Note that a class cannot be private (that would make it accessible to no one but the class), or protected.[26] So you have only two choices for class access: “friendly” or public. If you don’t want anyone else to have access to that class, you can make all the constructors private, thereby preventing anyone but you, inside a static member of the class, from creating an object of that class. [27] Here’s an example:

//: Lunch.java
// Demonstrates class access specifiers.
// Make a class effectively private
// with private constructors:

class Soup {
  private Soup() {}
  // (1) Allow creation via static method:
  public static Soup makeSoup() {
    return new Soup();
  }
  // (2) Create a static object and
  // return a reference upon request.
  // (The "Singleton" pattern):
  private static Soup ps1 = new Soup();
  public static Soup access() {
    return ps1;
  }
  public void f() {}
}

class Sandwich { // Uses Lunch
  void f() { new Lunch(); }
}

// Only one public class allowed per file:
public class Lunch {
  void test() {
    // Can't do this! Private constructor:
    //! Soup priv1 = new Soup();
    Soup priv2 = Soup.makeSoup();
    Sandwich f1 = new Sandwich();
    Soup.access().f();
  }
} ///:~ 

Up to now, most of the methods have been returning either void or a primitive type so the definition:

  public static Soup access() {
    return ps1;
  } 

might look a little confusing at first. The word before the method name ( access) tells what the method returns. So far this has most often been void, which means it returns nothing. But you can also return a handle to an object, which is what happens here. This method returns a handle to an object of class Soup.
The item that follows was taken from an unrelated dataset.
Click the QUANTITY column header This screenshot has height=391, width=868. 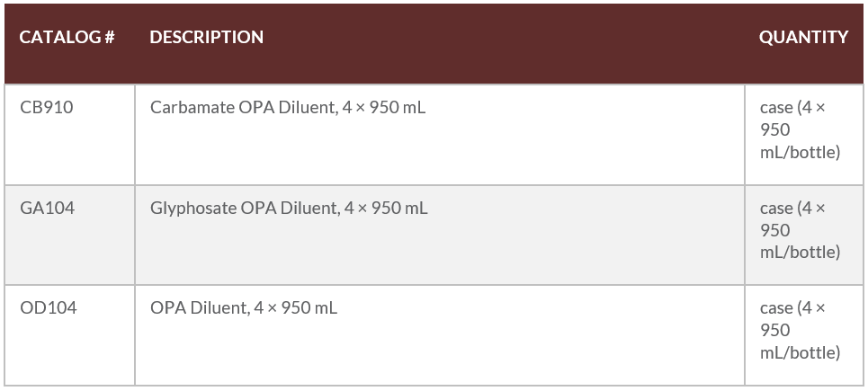pos(803,38)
The class Soup shows how to prevent direct creation of a class by making all the constructors private. Remember that if you don’t explicitly create at least one constructor, the default constructor (a constructor with no arguments) will be created for you. By writing the default constructor, it won’t be created automatically. By making it private, no one can create an object of that class. But now how does anyone use this class? The above example shows two options. First, a static method is created that creates a new Soup and returns a handle to it. This could be useful if you want to do some extra operations on the Soup before returning it, or if you want to keep count of how many Soup objects to create (perhaps to restrict their population).
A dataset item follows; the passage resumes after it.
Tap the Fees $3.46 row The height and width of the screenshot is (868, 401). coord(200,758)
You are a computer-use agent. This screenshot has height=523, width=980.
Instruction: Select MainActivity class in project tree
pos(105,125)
The second option uses what’s called a design pattern , which will be discussed later in this book. This particular pattern is called a “singleton” because it allows only a single object to ever be created. The object of class Soup is created as a static private member of Soup, so there’s one and only one, and you can’t get at it except through the public method access( ).

As previously mentioned, if you don’t put an access specifier for class access it defaults to “friendly.” This means that an object of that class can be created by any other class in the package, but not outside the package. (Remember, all the files within the same directory that don’t have explicit package declarations are implicitly part of the default package for that directory.) However, if a static member of that class is public, the client programmer can still access that static member even though they cannot create an object of that class.


[26] Actually, a Java 1.1 inner class can be private or protected, but that’s a special case. These will be introduced in Chapter 7.

[27] You can also do it by inheriting (Chapter 6) from that class.